I was wondering how to maintain the shine on my great many diamonds, so I am glad to learn about the existence of carborundum.


----------



## Kaila (Jul 8, 2020)

I found some carborundum, but it was a conundrum, as to what it could be used for, until I read this thread.


----------



## Ruthanne (Jul 8, 2020)

I had some carborundum sitting around so I decide to shine my 10 carat diamond with it...


----------



## Matrix (Jul 8, 2020)

I find it hard to come up with a good sentence with the word *carborundum*, but I learned something new, and I like the pronunciation of this word.


----------



## Aunt Marg (Jul 8, 2020)

Matrix said:


> I find it hard to come up with a good sentence with the word *carborundum*, but I learned something new, and I like the pronunciation of this word.


Love it!

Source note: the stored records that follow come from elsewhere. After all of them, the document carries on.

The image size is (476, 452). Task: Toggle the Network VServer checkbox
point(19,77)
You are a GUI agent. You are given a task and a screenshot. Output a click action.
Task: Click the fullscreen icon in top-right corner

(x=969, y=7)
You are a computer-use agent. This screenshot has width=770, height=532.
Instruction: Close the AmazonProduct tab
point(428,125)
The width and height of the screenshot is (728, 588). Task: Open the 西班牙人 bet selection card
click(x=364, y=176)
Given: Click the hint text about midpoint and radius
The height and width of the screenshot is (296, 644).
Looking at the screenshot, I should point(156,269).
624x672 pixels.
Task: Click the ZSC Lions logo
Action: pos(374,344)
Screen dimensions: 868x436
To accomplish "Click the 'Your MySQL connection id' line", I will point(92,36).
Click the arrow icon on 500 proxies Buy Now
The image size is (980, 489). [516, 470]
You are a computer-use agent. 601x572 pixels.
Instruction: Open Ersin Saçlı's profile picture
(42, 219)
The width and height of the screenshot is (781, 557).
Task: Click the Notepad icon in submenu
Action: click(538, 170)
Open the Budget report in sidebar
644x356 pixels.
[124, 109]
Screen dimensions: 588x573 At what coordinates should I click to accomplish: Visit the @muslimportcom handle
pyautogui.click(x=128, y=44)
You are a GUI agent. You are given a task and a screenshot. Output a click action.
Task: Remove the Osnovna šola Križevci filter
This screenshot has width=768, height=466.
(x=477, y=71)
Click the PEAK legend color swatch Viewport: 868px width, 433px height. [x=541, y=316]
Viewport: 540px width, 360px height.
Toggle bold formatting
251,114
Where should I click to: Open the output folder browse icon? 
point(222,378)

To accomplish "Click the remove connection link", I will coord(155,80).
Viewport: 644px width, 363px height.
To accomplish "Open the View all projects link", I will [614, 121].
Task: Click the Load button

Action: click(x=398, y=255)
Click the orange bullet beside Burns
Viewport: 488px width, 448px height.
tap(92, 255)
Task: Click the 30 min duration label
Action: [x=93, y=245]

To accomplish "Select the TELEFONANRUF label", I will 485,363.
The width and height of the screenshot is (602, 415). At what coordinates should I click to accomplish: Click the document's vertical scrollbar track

I strive for unusual and challenging words, Matrix!


----------



## Aunt Marg (Jul 8, 2020)

Matrix said:


> I find it hard to come up with a good sentence with the word *carborundum*, but I learned something new, and I like the pronunciation of this word.


This sentence is for you, Matrix. 

*The loose bag of carborundum sounded like broken glass when shaken.*


----------



## Em in Ohio (Jul 9, 2020)

My extensive collection of rocks and minerals does not include any carborundum and this makes me want to buy a specimen!


----------